Items from a dataset:
— start —
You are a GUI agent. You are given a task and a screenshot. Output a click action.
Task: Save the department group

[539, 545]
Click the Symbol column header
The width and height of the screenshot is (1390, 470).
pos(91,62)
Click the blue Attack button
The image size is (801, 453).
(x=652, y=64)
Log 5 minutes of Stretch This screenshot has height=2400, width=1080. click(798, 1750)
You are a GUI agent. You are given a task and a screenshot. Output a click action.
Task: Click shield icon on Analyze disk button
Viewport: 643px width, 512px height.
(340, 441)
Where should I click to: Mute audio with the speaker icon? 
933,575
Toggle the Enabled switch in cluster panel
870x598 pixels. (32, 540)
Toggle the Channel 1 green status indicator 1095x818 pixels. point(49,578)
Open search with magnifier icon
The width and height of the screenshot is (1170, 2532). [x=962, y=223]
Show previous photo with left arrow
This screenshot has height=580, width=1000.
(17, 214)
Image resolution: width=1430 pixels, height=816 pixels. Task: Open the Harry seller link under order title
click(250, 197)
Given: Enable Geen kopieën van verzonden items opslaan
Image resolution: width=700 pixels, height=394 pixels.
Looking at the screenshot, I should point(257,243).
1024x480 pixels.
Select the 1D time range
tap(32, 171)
— end —
### GIVEN TASK
Copy the part of the items that opens with the line containing "Image resolution: width=1430" and continues to the end, swapping "seller" for "vendor" and leaving everything else unchanged.

### EXERCISE SOLUTION
Image resolution: width=1430 pixels, height=816 pixels. Task: Open the Harry vendor link under order title
click(250, 197)
Given: Enable Geen kopieën van verzonden items opslaan
Image resolution: width=700 pixels, height=394 pixels.
Looking at the screenshot, I should point(257,243).
1024x480 pixels.
Select the 1D time range
tap(32, 171)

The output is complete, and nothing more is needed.